## Supplied text
Rep. Frank Wolf (R-VA) is teaming up with an Islamophobic fringe group, the Florida-based Citizens For National Security (CFNS), for a Capitol Hill briefing today at which they are planning to accuse the Council on American-Islamic Relations of “advancing its agenda of radical Islam” and backing a campaign of “extortion, intimidation and subversion.”
Republican members of Congress regularly demonize CAIR: One former representative even called the organization a “terrorist organization.” CFNS previously collaborated with then-congressman Allen West.
Either Wolf failed to do his due diligence before working with CFNS or simply doesn’t mind their record, as CFNS is a bastion of anti-Muslim conspiracy theories.
For example, CFNS chairman William Saxton believes that the Muslim Brotherhood has captured public schools in the US and is training students to become Islamic extremists:
“It’s a form of jihad. It’s like stealth jihad,” Saxton, who was quoted in the Fox News story, tells OneNewsNow.
“It’s not blowing up buildings and killing people, and being overtly terroristic,” says Saxton. “They’re terrorizing our kids in other ways, getting into their heads when they’re in middle and high school.”
This latest controversy is not new in Florida. The website at Citizens for National Security is heavily devoted to the topic, including a report of the ongoing textbook issue in Florida; a 10-minute instructional video devoted to the topic; and a “Teacher’s Guide” to correcting “Islamic bias.”
Saxton calls the Islamic-biased textbooks a “national issue” that’s been ongoing for some time.
“But it hasn’t really gotten a lot of media attention and a lot of traction amongst parents and grandparents of the kids, whose hearts and minds are being invaded by Islamists,” he says.

## Required tasks
1 – In the passage on the CFNS briefing, which state is Citizens For National Security based in?
2 – Summarize the passage on the CFNS briefing in two sentences.
3 – Continue the passage on the CFNS briefing from its final sentence.
The data that comes next has nothing to do with the passage above and can be left aside.

## Dataset extract

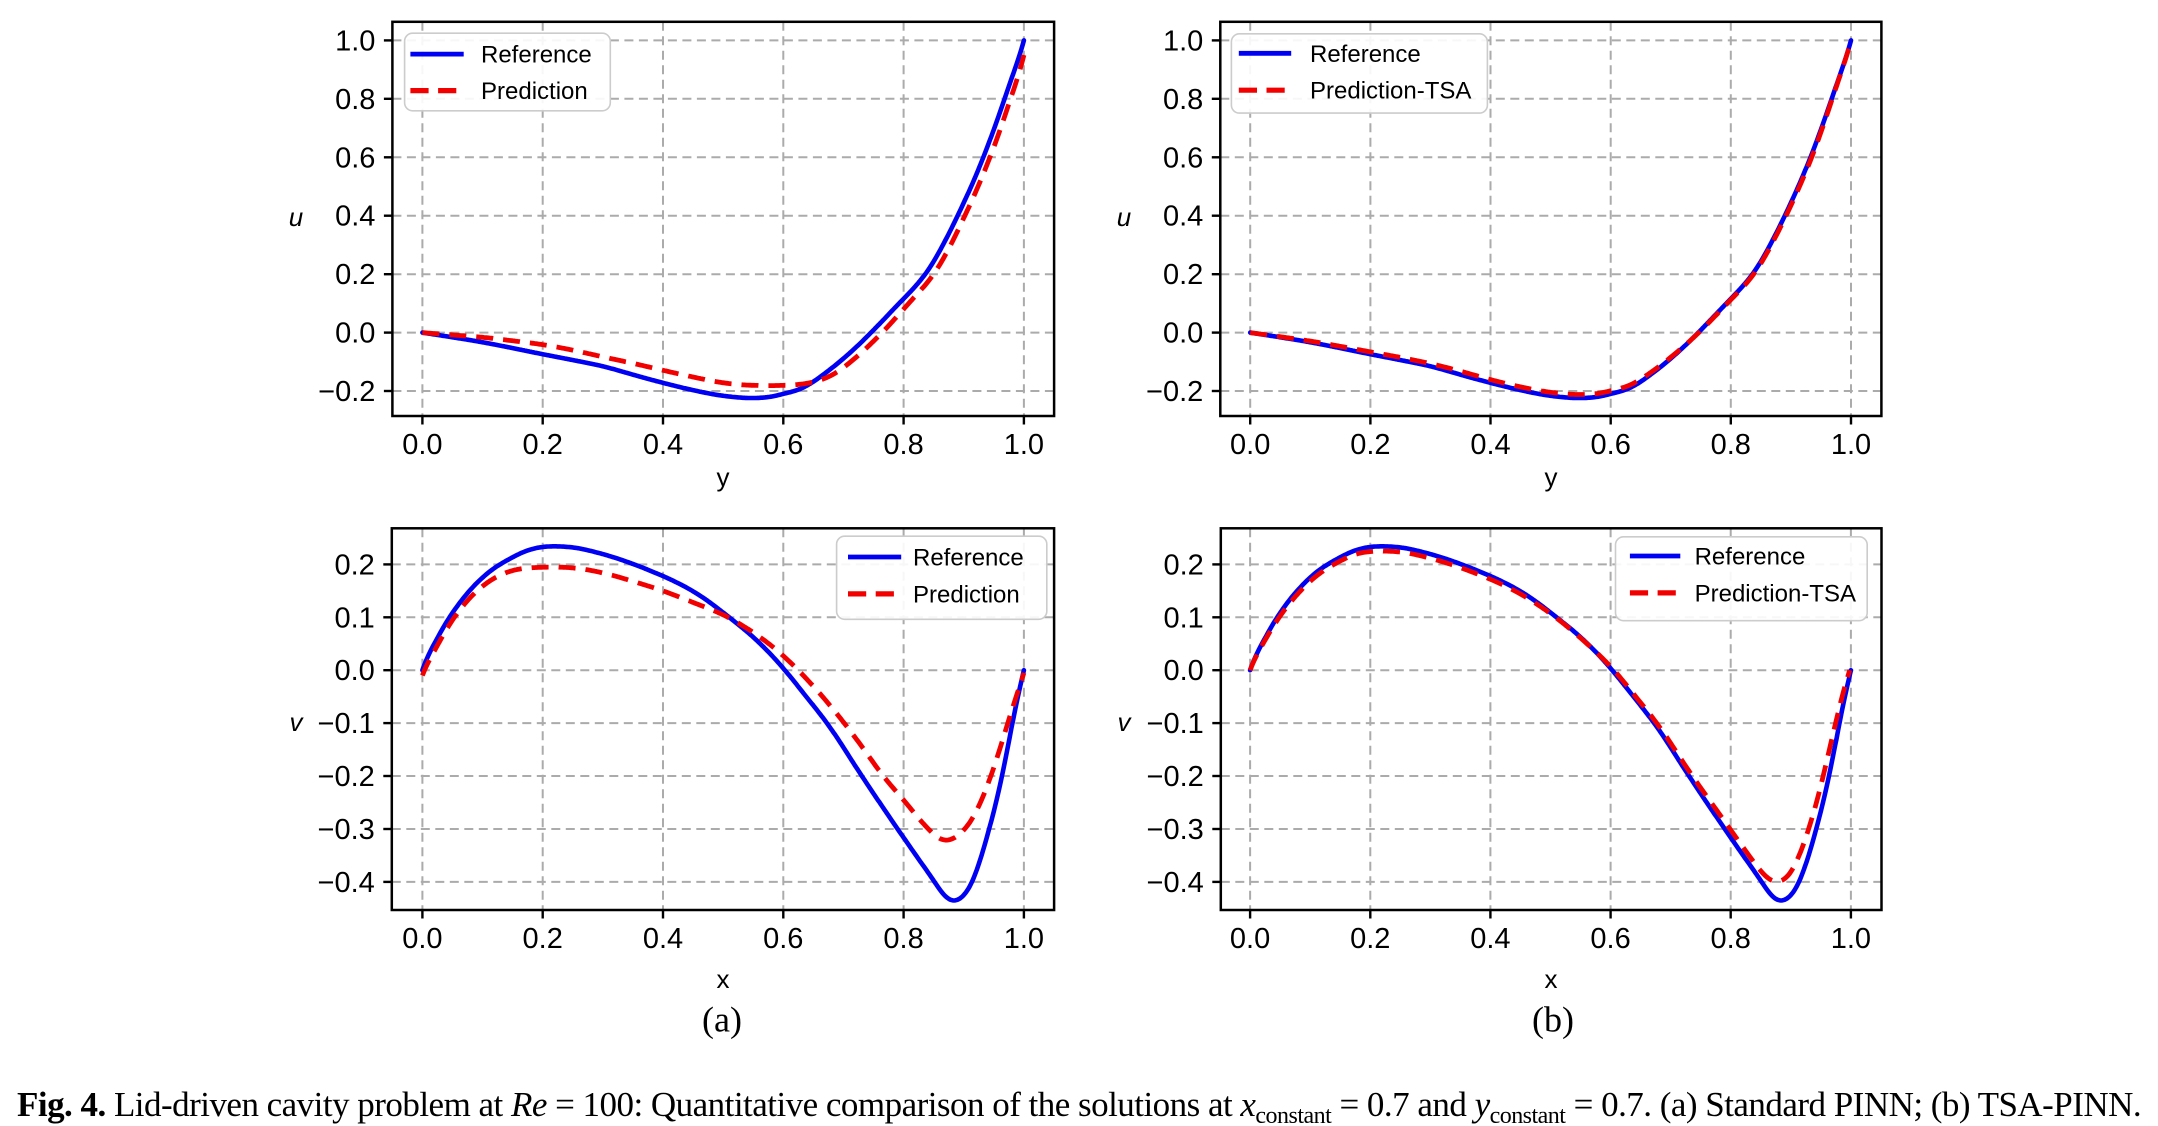 The width and height of the screenshot is (2158, 1126). What do you see at coordinates (722, 1020) in the screenshot?
I see `svg-text: (a)` at bounding box center [722, 1020].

## Answers in order
1 – Florida.

2 – Rep. Frank Wolf is joining Citizens For National Security, described as a Florida-based Islamophobic fringe group, for a Capitol Hill briefing that plans to accuse the Council on American-Islamic Relations of advancing radical Islam and backing "extortion, intimidation and subversion." The passage calls CFNS a bastion of anti-Muslim conspiracy theories, citing chairman William Saxton's belief that the Muslim Brotherhood has captured US public schools and is training students to become Islamic extremists.

3 –
Saxton and CFNS frequently (and without basis) allege pro-Islam bias in textbooks; one Florida reporter described Saxton as fixated on a fear that history textbooks are “turning any distracted school kid into a raging jihadist.”
Another CFNS leader, Peter Leitner, has said the supposed Muslim Brotherhood conspiracy in the US is so complex that it’s “kind of like looking at a plate of spaghetti.” “You don’t have to be a conspiracy theorist to understand there really are conspiracies in the world,” he added.
CFNS claims it has identified thousands of members of “a multifaceted Fifth Column movement within our borders” that is “destroying the United States as it currently stands,” and is urging members to help them track and “identify ‘Islamic’ businesses, social and religious organizations, schools, etc. throughout North America.”
That’s right, it wants to create a database of every single Muslim-run business, school and organization in America.
Apparently, no group — no matter how paranoid and bigoted — is too extreme for today’s GOP to associate with.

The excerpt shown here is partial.